* [YOUR GOAL]
Using the listing below, copy every line that mentions "computer".

▼▼▼

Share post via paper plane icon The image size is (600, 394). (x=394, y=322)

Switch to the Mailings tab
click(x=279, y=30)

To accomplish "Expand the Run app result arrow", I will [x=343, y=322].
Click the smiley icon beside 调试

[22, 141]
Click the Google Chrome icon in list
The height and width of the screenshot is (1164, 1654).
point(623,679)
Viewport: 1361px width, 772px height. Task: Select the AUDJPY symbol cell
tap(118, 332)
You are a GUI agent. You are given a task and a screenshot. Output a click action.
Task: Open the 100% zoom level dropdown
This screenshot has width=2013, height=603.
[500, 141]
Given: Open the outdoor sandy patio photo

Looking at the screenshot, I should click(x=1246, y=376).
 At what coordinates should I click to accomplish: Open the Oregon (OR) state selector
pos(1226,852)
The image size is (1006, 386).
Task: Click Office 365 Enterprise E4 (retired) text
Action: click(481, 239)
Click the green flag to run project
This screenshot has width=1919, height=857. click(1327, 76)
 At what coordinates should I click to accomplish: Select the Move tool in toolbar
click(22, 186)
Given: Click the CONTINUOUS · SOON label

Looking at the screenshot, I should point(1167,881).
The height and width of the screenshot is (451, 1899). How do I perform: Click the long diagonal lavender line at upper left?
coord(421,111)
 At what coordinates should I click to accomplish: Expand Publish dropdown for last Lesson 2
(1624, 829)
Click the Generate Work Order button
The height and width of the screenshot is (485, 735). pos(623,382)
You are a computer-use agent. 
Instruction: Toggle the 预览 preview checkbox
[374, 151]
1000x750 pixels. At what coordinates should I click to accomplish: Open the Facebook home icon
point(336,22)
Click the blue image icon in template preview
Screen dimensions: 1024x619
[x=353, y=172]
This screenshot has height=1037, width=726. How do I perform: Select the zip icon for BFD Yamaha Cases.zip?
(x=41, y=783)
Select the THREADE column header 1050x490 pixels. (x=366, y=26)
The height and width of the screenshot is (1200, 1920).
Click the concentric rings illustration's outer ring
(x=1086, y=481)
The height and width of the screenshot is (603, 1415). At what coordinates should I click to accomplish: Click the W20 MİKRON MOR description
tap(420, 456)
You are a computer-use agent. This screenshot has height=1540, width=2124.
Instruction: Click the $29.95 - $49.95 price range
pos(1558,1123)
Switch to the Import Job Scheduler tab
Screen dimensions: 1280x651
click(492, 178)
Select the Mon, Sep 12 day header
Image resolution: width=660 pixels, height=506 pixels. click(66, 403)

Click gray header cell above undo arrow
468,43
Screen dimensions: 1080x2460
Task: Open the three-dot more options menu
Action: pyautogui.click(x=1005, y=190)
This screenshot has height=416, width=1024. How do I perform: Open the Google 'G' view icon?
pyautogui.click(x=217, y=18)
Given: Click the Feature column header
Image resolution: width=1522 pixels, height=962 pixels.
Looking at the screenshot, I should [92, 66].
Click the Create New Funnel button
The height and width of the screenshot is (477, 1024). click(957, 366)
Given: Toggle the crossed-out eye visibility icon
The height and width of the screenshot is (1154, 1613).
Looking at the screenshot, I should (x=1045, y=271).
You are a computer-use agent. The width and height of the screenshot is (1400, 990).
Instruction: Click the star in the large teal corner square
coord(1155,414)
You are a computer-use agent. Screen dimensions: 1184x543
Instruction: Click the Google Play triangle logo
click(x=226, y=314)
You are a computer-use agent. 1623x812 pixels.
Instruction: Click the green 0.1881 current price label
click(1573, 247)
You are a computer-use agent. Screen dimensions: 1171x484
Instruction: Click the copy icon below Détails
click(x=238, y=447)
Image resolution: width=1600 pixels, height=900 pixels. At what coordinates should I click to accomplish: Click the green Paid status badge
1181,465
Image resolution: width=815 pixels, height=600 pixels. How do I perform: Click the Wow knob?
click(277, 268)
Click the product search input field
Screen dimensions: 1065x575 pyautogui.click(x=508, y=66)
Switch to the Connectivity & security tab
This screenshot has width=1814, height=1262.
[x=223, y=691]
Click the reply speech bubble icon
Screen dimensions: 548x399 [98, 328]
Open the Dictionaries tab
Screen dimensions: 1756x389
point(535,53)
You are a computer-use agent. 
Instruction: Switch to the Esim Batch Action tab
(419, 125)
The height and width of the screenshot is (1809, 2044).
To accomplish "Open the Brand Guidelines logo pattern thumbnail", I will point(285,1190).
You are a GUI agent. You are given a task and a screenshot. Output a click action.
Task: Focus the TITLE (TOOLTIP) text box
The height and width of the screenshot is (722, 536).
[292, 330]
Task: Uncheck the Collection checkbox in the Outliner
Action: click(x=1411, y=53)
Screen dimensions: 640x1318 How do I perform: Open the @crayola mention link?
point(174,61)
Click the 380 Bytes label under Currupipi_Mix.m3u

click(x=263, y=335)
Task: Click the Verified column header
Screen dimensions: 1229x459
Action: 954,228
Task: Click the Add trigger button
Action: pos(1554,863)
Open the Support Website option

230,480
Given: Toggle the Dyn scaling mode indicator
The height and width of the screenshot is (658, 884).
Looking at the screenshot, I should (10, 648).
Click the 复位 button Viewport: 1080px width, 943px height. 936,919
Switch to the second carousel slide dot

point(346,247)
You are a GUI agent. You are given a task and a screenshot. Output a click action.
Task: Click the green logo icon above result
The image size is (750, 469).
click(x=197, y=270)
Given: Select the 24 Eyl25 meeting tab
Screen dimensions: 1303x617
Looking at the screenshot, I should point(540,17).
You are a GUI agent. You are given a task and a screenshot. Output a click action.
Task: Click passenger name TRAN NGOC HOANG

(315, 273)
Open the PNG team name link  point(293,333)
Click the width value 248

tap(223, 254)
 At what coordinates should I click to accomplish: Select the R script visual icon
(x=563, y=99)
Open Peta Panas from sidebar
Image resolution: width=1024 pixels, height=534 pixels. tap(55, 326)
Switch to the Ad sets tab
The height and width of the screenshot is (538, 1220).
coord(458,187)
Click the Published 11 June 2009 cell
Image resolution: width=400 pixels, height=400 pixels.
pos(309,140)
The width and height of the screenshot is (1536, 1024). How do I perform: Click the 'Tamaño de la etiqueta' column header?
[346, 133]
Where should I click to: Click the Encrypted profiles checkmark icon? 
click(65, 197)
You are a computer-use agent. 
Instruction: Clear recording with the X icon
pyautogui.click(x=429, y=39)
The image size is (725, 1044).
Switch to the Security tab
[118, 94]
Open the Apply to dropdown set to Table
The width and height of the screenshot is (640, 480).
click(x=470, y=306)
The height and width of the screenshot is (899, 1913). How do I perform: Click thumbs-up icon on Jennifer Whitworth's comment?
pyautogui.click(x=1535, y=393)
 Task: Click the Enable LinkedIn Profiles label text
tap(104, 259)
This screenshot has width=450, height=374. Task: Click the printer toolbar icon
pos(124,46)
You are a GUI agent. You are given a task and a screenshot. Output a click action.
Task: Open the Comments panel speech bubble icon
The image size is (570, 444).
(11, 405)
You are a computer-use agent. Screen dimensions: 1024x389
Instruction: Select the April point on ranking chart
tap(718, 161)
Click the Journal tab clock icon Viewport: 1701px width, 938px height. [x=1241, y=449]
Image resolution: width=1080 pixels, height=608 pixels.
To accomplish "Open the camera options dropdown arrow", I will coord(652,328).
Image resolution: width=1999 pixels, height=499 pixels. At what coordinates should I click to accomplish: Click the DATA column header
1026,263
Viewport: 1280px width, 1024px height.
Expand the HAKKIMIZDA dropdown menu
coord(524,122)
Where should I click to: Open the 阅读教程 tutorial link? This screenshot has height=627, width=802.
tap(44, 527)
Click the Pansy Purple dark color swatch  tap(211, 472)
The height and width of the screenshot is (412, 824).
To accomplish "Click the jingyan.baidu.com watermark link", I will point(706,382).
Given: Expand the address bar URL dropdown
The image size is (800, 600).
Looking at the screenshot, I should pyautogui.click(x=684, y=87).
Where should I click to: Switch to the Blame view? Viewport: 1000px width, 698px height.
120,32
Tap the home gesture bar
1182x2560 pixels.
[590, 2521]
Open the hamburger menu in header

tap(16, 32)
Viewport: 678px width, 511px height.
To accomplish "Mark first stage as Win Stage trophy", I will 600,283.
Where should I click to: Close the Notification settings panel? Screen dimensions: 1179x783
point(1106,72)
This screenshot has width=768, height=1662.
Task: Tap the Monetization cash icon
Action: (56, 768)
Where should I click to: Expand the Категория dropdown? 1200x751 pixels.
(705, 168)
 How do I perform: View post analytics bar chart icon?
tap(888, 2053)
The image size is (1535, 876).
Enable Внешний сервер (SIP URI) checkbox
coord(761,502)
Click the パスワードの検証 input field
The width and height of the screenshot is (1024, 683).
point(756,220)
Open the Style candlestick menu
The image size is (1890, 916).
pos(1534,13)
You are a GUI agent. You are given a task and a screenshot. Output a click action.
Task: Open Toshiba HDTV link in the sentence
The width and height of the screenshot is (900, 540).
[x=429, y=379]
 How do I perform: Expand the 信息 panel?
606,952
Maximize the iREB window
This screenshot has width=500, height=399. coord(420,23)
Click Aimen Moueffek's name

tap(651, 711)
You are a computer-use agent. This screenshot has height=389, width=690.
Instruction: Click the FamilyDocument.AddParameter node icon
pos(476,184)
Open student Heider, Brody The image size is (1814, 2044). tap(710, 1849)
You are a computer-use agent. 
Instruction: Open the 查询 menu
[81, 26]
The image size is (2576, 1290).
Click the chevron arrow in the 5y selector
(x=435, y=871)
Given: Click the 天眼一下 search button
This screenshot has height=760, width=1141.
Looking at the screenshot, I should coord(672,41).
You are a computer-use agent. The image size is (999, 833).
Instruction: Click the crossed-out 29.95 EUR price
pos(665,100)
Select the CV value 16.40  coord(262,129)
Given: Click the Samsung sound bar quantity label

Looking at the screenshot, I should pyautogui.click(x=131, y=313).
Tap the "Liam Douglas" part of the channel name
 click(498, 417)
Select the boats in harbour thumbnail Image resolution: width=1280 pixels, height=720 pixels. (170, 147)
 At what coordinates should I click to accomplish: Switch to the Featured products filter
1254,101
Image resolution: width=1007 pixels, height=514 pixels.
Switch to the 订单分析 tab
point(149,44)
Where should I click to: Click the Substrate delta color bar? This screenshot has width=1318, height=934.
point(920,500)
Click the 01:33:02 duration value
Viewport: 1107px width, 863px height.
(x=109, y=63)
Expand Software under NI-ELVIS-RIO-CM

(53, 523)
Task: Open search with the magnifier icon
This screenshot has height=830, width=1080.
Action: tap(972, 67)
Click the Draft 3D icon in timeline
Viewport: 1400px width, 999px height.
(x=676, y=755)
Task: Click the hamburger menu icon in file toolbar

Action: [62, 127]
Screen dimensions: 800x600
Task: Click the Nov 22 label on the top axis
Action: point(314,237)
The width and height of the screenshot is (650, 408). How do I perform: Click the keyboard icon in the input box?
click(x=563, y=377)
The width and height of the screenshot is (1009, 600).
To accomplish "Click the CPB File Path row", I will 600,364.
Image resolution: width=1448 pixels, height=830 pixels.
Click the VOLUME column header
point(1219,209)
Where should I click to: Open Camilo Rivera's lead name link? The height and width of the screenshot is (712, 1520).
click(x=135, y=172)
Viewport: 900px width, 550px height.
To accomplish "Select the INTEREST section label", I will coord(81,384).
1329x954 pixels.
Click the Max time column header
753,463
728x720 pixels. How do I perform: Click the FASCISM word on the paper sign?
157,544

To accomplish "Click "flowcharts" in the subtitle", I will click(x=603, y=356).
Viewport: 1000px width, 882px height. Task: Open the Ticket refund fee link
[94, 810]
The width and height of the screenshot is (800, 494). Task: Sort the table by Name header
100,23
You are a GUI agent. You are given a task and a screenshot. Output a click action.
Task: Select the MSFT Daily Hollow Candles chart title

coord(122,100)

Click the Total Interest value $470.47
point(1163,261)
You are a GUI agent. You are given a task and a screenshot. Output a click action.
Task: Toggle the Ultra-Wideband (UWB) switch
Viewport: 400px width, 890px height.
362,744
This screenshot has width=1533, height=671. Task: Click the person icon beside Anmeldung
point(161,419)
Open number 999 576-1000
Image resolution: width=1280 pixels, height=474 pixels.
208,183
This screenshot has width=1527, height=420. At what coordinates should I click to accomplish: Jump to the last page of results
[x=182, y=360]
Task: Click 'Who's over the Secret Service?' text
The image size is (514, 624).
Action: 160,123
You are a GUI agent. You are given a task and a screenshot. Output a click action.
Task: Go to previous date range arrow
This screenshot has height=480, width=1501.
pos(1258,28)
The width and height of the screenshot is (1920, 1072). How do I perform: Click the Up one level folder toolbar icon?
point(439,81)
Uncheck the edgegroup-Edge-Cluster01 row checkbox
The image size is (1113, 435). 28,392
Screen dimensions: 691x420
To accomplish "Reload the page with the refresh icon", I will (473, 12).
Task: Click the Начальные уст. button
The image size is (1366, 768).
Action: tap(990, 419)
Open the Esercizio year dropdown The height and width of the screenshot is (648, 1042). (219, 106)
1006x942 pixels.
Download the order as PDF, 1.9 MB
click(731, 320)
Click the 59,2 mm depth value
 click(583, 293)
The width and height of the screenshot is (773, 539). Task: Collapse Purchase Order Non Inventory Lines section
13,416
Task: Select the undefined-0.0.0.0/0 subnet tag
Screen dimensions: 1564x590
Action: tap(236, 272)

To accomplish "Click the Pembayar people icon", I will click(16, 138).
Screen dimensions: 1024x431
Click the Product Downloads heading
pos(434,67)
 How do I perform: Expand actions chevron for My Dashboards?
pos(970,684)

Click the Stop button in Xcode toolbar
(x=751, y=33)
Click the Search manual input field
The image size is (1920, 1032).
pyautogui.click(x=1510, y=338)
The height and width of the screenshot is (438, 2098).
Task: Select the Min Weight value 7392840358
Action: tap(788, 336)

▲▲▲

* [TASK SOLUTION]
You are a computer-use agent. 
You are a computer-use agent. This screenshot has height=1540, width=2124.
You are a computer-use agent. The width and height of the screenshot is (1400, 990).
You are a computer-use agent. Screen dimensions: 1184x543
You are a computer-use agent. 1623x812 pixels.
You are a computer-use agent. Screen dimensions: 1171x484
You are a computer-use agent. 
You are a computer-use agent. 
You are a computer-use agent. Screen dimensions: 1024x389
You are a computer-use agent. This screenshot has height=389, width=690.
You are a computer-use agent. 
You are a computer-use agent. The image size is (999, 833).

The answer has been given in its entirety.